» **Problem description**
Would you please retype, exactly, the lines of the listing below between the line with "すべてのランキング結果はこちら (95, 683)" and the line with "アクセスランキング (98, 2347)", inclusive?

» **Data extract**
▽

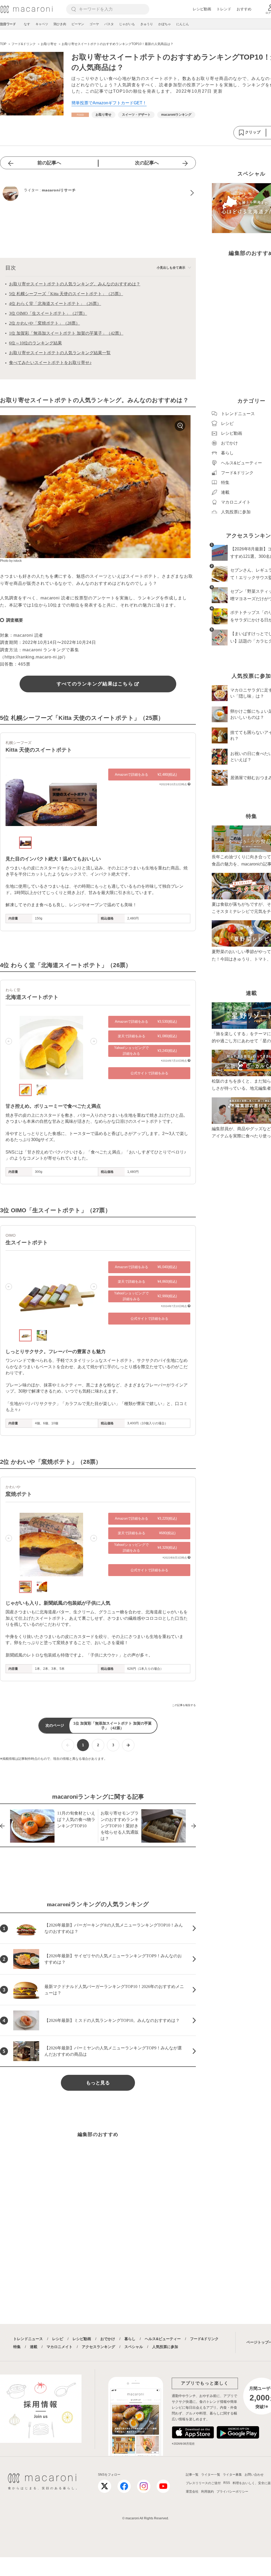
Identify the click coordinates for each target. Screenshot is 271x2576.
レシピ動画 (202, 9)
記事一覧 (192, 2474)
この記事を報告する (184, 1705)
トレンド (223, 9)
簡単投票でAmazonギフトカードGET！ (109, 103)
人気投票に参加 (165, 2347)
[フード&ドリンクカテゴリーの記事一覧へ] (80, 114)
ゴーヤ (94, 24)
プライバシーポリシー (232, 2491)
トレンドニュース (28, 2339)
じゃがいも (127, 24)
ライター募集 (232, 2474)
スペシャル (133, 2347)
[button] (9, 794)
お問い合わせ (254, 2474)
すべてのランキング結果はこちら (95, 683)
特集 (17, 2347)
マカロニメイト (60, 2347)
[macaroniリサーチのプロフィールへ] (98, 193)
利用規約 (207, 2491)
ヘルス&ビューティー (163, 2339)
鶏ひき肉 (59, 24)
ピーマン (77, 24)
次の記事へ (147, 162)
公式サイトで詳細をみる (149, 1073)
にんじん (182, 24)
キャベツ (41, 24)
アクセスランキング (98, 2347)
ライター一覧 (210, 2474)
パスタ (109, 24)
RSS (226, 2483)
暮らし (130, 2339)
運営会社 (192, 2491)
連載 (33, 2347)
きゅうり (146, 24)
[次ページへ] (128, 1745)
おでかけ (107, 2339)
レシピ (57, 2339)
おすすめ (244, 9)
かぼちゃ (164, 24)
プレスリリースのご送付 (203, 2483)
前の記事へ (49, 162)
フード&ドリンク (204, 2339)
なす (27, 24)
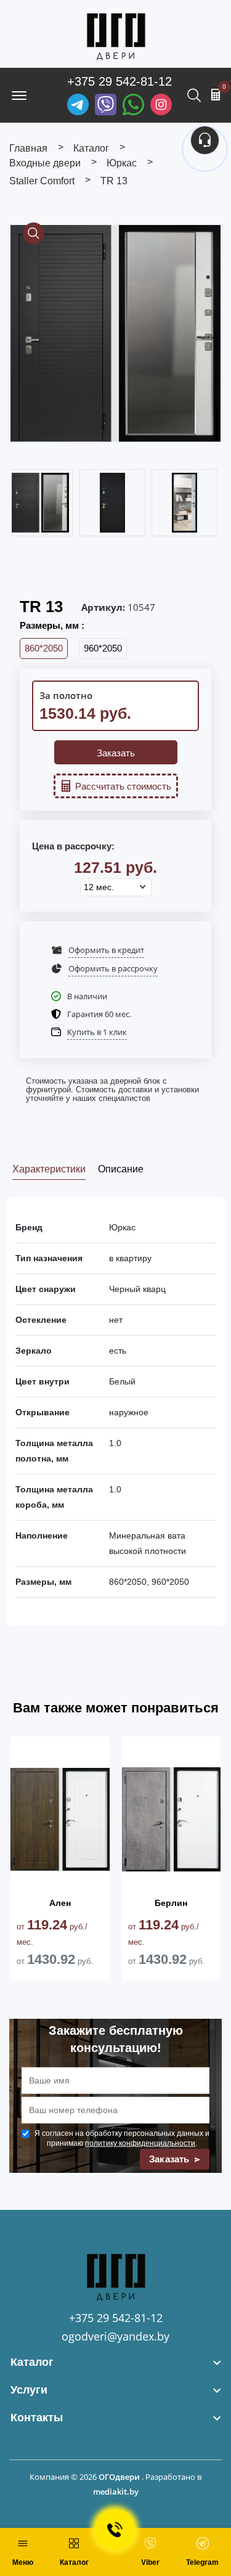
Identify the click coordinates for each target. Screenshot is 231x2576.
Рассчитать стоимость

△

» **Answer section**
すべてのランキング結果はこちら (95, 683)
特集 (17, 2347)
マカロニメイト (60, 2347)
[macaroniリサーチのプロフィールへ] (98, 193)
利用規約 (207, 2491)
ヘルス&ビューティー (163, 2339)
鶏ひき肉 (59, 24)
ピーマン (77, 24)
次の記事へ (147, 162)
公式サイトで詳細をみる (149, 1073)
にんじん (182, 24)
キャベツ (41, 24)
アクセスランキング (98, 2347)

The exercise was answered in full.